▶ _Extracted material_
┌────────

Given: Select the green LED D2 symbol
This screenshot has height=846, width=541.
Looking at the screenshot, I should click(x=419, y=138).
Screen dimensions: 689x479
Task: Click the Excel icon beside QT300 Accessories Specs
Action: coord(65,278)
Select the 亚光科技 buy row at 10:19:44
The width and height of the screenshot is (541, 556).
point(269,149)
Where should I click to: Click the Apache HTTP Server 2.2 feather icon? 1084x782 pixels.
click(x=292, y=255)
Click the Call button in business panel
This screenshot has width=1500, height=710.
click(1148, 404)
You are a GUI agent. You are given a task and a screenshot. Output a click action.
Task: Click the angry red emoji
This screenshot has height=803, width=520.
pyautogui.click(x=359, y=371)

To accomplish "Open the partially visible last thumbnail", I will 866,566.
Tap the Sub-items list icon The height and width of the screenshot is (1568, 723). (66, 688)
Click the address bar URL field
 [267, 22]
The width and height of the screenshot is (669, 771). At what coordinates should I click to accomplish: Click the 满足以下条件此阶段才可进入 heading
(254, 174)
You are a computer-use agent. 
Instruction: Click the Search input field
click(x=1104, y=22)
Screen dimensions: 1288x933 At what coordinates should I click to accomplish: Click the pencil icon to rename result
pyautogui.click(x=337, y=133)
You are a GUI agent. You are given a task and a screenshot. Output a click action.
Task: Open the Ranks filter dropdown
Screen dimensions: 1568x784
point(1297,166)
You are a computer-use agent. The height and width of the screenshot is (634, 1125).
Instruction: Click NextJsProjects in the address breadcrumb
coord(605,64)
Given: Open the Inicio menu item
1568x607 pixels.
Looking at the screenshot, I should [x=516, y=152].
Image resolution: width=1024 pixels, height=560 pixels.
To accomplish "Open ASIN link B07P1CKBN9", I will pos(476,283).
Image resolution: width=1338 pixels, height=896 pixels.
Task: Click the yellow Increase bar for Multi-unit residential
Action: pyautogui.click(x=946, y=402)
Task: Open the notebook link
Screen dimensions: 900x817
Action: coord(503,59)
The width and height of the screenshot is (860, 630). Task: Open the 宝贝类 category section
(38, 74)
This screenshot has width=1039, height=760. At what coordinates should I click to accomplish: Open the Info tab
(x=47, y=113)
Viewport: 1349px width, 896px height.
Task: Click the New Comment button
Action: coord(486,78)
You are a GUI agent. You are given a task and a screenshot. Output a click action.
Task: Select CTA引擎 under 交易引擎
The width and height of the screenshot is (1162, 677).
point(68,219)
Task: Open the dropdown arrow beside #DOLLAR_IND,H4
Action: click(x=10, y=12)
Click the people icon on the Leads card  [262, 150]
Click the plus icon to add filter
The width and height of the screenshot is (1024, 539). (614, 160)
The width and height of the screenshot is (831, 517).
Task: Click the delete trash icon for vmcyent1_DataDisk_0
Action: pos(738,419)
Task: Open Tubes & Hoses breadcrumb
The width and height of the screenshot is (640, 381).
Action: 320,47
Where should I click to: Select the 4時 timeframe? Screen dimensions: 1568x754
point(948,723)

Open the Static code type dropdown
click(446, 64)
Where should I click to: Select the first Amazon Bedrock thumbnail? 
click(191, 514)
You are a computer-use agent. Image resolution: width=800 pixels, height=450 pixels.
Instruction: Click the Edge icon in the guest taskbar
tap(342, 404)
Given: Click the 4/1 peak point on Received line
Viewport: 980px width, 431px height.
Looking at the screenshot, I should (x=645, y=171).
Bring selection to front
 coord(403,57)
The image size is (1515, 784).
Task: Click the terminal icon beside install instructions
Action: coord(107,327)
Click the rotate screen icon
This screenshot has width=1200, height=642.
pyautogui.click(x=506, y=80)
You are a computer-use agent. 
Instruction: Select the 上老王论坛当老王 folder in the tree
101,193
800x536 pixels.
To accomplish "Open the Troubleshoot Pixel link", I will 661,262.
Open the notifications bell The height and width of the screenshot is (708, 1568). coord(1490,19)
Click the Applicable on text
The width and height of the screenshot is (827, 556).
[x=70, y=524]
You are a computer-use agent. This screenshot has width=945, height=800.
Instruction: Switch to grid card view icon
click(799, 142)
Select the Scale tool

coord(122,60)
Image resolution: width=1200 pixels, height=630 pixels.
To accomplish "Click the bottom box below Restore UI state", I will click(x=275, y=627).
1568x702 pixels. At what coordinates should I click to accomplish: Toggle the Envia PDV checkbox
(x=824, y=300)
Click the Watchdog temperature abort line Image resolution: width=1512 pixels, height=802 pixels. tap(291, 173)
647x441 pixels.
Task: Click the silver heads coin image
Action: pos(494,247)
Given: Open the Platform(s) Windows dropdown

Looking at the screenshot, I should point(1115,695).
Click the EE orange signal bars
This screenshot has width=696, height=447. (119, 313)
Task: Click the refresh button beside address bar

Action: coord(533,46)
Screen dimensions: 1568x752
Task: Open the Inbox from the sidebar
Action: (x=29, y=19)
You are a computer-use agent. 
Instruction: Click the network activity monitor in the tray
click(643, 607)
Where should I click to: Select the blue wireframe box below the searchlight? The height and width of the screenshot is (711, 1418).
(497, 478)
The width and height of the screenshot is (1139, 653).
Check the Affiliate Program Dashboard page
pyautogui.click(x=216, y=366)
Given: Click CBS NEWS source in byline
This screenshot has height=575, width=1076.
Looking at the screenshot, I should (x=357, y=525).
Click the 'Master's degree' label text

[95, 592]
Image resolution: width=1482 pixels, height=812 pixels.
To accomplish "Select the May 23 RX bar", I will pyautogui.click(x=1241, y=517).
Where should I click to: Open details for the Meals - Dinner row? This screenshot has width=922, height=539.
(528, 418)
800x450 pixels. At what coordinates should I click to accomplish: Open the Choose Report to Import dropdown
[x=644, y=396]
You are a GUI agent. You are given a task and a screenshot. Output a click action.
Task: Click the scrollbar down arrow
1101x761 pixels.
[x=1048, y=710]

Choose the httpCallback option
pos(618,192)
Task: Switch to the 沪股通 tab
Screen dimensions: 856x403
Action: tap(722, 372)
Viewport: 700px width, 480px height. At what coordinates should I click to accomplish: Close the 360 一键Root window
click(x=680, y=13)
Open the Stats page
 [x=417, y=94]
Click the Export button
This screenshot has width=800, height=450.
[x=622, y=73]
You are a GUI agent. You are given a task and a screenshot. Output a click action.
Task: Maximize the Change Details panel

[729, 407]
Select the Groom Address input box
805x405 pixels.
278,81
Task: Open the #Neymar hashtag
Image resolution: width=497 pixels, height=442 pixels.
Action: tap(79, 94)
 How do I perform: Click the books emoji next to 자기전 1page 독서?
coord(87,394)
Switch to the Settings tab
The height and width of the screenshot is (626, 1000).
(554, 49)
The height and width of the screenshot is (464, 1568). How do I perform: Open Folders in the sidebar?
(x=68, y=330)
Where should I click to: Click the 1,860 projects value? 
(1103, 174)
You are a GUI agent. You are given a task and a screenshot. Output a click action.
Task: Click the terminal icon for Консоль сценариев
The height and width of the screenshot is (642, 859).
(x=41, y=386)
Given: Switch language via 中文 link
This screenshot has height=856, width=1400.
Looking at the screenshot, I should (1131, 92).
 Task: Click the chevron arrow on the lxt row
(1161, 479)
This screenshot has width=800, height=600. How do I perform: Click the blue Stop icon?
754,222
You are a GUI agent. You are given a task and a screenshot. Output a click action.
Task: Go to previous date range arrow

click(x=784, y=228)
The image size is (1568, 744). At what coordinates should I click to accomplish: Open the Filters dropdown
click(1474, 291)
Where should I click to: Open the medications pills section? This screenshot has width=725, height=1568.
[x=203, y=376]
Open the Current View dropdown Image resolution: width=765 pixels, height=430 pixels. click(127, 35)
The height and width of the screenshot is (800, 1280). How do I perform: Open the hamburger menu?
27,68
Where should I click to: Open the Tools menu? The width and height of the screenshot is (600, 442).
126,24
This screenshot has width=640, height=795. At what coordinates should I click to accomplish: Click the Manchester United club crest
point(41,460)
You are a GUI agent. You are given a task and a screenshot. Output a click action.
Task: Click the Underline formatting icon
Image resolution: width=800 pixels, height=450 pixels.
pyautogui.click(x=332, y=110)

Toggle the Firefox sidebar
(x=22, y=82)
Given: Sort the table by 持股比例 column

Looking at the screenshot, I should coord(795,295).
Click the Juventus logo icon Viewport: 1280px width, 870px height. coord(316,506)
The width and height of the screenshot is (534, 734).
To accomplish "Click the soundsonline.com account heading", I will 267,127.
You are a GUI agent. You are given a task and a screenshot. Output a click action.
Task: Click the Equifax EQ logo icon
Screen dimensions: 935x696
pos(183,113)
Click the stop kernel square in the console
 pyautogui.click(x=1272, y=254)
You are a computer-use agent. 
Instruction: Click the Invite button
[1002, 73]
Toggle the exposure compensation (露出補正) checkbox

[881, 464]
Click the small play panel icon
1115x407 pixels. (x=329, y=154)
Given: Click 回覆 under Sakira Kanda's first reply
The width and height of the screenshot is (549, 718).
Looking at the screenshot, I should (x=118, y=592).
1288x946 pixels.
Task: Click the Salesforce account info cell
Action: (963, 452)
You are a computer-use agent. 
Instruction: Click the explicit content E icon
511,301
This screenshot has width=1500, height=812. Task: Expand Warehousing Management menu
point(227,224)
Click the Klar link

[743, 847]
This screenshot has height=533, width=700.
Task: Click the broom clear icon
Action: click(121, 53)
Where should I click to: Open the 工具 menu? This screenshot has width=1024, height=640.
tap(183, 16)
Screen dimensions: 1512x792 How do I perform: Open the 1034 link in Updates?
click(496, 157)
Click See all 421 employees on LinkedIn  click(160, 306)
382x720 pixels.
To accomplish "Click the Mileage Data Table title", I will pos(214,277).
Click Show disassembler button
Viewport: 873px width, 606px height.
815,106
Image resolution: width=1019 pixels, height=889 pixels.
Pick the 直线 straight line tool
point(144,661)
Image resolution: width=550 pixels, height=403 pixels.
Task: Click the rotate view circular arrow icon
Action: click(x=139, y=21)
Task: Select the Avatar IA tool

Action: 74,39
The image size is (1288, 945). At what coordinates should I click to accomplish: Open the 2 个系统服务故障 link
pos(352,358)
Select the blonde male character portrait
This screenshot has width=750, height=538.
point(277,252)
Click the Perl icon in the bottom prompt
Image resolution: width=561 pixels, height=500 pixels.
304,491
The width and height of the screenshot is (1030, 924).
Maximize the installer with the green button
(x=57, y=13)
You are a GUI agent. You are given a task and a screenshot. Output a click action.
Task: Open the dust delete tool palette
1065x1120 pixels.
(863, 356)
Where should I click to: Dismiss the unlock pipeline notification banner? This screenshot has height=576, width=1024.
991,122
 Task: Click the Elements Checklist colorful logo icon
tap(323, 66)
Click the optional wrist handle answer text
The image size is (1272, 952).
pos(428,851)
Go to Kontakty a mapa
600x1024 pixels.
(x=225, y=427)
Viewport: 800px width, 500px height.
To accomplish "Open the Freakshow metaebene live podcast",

└────────

▶ _Work task_
Output the records above exactly, from their first line through the line that contains "Task: Click the angry red emoji", and add nothing.

▶ _Answer to the problem_
Given: Select the green LED D2 symbol
This screenshot has height=846, width=541.
Looking at the screenshot, I should click(x=419, y=138).
Screen dimensions: 689x479
Task: Click the Excel icon beside QT300 Accessories Specs
Action: coord(65,278)
Select the 亚光科技 buy row at 10:19:44
The width and height of the screenshot is (541, 556).
point(269,149)
Where should I click to: Click the Apache HTTP Server 2.2 feather icon? 1084x782 pixels.
click(x=292, y=255)
Click the Call button in business panel
This screenshot has width=1500, height=710.
click(1148, 404)
You are a GUI agent. You are given a task and a screenshot. Output a click action.
Task: Click the angry red emoji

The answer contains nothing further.